V. Boyer、S. Fort、T.P.Frandsen、M. Schulein、S. Cottaz、H. Driguez。
“双功能化纤维六糖苷作为纤维素酶荧光猝灭敏感性测定的特异底物的化学酶法合成”
《欧洲化学杂志 (Chemistry-a European Journal)》,第 8 卷第 6 期,第 1389-1394 页 (2002)

摘要
合成一种新的双功能化纤维六糖衍生物作为通过共振能量转移连续测定纤维素酶的特异底物。这种纤维六糖苷在还原端具有作为荧光能量供体的萘基 (EDANS) ,在非还原端具有作为受体发色团的 4-(4'-二甲基氨基苯偶氮)-苯衍生物。制备靶分子的关键步骤是纤维二糖基和纤维四糖基氟供体与纤维二糖基受体的转糖基反应,由来自特异腐质霉的纤维素酶 Cel7B 的 E197A 突变体进行催化。使用各种纤维素酶消化后,能量转移被破坏,观察到荧光增加。

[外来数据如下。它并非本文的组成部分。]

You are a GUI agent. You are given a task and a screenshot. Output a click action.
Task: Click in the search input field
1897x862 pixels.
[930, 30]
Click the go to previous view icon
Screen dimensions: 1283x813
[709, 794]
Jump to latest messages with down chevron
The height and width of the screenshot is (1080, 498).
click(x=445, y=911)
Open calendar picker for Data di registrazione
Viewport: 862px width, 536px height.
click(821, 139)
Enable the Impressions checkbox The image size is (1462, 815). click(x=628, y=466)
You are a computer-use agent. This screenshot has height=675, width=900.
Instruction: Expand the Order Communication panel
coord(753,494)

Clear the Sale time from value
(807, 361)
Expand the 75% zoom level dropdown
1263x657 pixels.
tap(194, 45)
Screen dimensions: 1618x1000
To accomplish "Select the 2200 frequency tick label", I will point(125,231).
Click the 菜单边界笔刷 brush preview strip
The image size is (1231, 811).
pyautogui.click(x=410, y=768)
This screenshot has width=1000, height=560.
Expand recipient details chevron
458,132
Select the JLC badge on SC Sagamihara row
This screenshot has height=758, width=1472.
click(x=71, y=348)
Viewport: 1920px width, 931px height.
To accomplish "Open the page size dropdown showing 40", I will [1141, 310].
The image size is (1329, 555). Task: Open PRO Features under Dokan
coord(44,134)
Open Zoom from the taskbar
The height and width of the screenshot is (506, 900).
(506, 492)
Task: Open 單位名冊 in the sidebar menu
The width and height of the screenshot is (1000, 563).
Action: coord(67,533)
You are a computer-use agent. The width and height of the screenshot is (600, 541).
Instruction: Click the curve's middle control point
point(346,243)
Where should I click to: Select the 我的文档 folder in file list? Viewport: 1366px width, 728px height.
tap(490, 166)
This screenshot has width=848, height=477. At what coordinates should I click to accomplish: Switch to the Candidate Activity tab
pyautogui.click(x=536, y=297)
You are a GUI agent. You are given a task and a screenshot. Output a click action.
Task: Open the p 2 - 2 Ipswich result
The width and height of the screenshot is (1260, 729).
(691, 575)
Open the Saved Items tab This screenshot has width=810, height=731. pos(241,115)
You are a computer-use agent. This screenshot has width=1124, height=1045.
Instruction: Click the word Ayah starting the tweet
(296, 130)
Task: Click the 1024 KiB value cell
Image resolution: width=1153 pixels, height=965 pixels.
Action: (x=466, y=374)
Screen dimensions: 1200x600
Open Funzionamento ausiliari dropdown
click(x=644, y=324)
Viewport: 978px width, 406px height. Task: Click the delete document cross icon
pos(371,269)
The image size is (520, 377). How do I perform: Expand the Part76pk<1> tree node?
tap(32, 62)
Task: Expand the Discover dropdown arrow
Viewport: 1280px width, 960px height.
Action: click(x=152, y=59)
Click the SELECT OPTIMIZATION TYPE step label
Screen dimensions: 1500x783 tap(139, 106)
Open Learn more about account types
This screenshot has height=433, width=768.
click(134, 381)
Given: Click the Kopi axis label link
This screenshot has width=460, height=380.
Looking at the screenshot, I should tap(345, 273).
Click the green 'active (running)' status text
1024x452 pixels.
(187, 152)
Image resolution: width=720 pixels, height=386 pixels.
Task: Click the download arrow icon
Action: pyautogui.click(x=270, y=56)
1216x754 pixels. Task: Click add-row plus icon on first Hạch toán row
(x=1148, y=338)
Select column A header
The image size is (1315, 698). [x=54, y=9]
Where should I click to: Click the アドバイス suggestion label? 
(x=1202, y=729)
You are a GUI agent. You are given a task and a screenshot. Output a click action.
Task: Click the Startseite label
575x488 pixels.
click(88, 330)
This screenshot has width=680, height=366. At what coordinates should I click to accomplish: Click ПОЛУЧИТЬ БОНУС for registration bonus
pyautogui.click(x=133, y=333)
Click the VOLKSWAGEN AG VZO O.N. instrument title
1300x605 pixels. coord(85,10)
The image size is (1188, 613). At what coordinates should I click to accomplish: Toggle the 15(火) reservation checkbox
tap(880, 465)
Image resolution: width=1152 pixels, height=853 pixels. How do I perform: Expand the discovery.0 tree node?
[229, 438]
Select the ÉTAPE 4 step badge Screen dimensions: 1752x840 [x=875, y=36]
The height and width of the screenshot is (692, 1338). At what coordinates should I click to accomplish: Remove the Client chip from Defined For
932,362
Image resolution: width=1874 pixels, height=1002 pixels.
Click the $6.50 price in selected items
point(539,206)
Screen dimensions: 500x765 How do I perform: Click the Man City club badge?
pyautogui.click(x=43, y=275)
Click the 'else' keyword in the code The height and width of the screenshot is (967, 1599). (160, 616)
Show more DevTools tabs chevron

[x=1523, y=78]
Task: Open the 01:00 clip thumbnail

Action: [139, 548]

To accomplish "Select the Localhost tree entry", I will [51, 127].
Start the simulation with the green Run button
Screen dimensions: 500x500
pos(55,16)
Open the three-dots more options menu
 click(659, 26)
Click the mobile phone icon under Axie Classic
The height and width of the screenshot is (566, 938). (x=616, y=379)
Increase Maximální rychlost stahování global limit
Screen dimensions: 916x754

S.F.Lassen、J. Breinholt、P.R.Østergaard、R. Brugger、A. Bischoff、M. Wyss、C.C.Fuglsang.
“来自四种担子菌(隔孢伏革菌、平田头菇、蜡质菌属、绒毛栓菌)的五种新型植酸酶的表达、基因克隆和表征”
《应用与环境微生物学 (Appl. Environ. Microbiol.)》,第 67 卷,第 4701-4707 页 (2001)

摘要
植酸酶能够催化植酸盐(肌醇六磷酸盐)的磷酸单酯键的水解,从而产生较低形式的肌醇磷酸盐和无机磷酸盐。在本研究中,构建四种担子菌(隔孢伏革菌、平田头菇、蜡质菌属、绒毛栓菌)的 cDNA 表达文库,并在酵母中筛选了植酸酶活性。从每个文库中分离出一个编码全长植酸酶的 cDNA,蜡质菌属除外,在其中发现了编码植酸酶的两种不同 cDNA。所有五种植酸酶均在米曲霉中进行了表达、纯化和表征。植酸酶显示最适温度在摄氏 40 和 60 度之间,最佳 pH 为 5.0 至 6.0,隔孢伏革菌植酸酶除外,其最佳 pH 为 4.0 至 5.0。它们在 400 至 1, 200 U/mg 蛋白质(-1) 范围内展现出特异性活性,并且能够将植酸盐水解成肌醇单磷酸酯。令人惊讶的是,对所有五种担子菌植酸酶的植酸盐水解过程进行的 H-1 核磁共振分析显示优先对植酸的 6-磷酸基团进行初始攻击,而过去尚未在真菌植酸酶中观察到过这一特征。因此,本文所述的担子菌植酸酶应被归为 6-植酸酶 (EC 3.1.3.26)。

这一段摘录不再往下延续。